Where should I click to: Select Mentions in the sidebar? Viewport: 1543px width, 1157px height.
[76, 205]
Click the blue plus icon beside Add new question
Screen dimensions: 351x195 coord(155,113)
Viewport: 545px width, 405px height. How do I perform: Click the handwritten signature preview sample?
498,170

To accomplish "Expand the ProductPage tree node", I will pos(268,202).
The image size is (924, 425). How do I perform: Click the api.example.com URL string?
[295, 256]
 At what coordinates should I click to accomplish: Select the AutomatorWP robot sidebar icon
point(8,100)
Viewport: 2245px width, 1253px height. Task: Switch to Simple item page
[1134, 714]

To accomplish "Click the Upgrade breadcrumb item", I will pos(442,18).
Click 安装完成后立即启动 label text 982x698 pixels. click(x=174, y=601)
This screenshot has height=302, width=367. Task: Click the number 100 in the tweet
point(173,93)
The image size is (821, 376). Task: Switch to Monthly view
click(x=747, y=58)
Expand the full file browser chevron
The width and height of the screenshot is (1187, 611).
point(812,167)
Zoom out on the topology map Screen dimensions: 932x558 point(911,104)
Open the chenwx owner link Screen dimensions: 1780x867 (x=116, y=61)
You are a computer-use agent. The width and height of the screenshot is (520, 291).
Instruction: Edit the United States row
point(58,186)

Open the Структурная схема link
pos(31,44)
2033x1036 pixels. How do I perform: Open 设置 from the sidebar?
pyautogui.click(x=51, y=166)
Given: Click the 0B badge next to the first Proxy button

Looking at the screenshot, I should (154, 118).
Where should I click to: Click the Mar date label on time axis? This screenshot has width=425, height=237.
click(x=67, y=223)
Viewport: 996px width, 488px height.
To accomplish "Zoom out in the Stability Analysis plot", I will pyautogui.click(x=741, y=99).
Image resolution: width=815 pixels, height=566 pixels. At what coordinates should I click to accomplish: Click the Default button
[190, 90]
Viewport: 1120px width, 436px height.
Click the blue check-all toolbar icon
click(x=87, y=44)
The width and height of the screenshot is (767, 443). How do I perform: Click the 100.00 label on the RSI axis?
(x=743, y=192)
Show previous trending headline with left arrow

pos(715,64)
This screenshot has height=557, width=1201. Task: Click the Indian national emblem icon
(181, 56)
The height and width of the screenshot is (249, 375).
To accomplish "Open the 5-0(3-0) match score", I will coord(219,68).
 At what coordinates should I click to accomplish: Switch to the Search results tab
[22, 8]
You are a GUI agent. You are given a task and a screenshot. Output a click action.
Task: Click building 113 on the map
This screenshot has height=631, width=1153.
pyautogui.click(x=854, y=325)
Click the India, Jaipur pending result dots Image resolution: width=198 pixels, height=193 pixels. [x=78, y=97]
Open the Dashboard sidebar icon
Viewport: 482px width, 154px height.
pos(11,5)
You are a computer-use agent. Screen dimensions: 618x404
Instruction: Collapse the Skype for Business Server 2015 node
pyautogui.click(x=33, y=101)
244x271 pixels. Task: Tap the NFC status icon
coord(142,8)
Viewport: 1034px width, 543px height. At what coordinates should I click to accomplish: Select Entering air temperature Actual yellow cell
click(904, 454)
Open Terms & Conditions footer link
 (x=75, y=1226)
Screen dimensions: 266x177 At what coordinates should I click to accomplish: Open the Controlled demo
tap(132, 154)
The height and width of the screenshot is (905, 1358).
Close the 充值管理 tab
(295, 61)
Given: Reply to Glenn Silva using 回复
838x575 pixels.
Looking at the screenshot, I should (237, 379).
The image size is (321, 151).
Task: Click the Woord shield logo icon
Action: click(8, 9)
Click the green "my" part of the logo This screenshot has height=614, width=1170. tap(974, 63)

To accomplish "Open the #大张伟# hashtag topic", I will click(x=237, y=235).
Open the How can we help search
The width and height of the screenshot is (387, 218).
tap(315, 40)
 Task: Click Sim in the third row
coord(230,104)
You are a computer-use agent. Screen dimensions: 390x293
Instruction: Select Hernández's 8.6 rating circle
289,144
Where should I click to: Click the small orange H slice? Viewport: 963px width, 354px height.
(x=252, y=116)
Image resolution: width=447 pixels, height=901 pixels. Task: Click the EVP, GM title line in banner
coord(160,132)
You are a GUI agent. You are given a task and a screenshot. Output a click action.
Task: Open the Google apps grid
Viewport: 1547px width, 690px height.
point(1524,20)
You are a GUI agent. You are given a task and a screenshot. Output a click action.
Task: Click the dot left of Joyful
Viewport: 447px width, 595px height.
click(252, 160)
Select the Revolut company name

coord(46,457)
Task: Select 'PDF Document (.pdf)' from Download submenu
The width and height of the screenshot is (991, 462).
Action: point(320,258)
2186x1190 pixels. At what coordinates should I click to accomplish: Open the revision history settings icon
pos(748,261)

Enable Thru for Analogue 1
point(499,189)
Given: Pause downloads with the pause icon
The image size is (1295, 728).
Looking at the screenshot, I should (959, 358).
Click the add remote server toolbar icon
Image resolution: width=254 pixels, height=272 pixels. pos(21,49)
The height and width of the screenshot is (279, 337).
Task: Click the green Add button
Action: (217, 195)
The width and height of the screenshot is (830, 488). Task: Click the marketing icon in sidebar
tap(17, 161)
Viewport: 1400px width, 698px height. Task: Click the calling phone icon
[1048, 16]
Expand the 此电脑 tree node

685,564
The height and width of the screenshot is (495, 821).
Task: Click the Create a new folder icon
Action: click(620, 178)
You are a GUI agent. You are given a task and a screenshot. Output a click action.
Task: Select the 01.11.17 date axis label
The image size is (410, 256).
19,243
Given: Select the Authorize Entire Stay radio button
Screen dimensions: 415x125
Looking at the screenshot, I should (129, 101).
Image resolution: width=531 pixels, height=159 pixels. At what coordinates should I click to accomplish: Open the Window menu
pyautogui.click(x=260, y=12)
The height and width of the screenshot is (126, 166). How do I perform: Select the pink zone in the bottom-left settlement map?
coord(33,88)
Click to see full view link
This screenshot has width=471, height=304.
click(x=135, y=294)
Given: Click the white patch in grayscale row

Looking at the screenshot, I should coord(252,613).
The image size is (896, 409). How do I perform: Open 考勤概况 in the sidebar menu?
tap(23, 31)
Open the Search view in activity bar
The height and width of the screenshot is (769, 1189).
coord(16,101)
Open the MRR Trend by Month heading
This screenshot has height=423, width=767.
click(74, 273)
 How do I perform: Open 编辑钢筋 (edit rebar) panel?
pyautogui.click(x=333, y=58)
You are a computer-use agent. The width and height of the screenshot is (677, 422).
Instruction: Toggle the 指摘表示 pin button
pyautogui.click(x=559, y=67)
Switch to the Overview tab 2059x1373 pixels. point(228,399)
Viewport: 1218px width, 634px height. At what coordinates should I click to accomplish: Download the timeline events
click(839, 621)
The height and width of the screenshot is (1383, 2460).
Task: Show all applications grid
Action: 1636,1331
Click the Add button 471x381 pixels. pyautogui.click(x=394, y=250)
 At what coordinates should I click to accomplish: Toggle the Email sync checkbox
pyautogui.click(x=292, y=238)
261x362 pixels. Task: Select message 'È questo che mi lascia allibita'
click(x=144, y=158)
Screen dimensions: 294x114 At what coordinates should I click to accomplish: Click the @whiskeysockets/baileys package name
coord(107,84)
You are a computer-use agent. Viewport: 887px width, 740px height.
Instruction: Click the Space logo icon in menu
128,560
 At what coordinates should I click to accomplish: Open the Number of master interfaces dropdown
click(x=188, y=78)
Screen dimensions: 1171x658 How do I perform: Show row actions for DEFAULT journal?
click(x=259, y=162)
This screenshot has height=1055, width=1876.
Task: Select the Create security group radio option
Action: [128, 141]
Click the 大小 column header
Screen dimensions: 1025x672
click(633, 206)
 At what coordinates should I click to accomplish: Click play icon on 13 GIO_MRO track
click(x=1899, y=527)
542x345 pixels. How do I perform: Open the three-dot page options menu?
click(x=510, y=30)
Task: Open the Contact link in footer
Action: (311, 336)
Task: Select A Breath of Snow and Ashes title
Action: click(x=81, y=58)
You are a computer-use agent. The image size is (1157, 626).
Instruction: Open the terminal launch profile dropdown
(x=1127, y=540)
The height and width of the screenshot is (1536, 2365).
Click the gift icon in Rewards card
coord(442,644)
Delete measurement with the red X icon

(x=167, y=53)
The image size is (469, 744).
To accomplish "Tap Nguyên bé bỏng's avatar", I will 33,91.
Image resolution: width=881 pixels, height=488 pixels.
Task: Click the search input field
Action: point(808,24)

- The task -
Convert everything from the line containing "will click(x=237, y=235)." down to the line containing "pos(748,261)" in the items above into a numbered list, omitting blank lines.

- Result -
1. To accomplish "Open the #大张伟# hashtag topic", I will click(x=237, y=235).
2. Open the How can we help search
3. The width and height of the screenshot is (387, 218).
4. tap(315, 40)
5.  Task: Click Sim in the third row
6. coord(230,104)
7. You are a computer-use agent. Screen dimensions: 390x293
8. Instruction: Select Hernández's 8.6 rating circle
9. 289,144
10. Where should I click to: Click the small orange H slice? Viewport: 963px width, 354px height.
11. (x=252, y=116)
12. Image resolution: width=447 pixels, height=901 pixels. Task: Click the EVP, GM title line in banner
13. coord(160,132)
14. You are a GUI agent. You are given a task and a screenshot. Output a click action.
15. Task: Open the Google apps grid
16. Viewport: 1547px width, 690px height.
17. point(1524,20)
18. You are a GUI agent. You are given a task and a screenshot. Output a click action.
19. Task: Click the dot left of Joyful
20. Viewport: 447px width, 595px height.
21. click(252, 160)
22. Select the Revolut company name
23. coord(46,457)
24. Task: Select 'PDF Document (.pdf)' from Download submenu
25. The width and height of the screenshot is (991, 462).
26. Action: point(320,258)
27. 2186x1190 pixels. At what coordinates should I click to accomplish: Open the revision history settings icon
28. pos(748,261)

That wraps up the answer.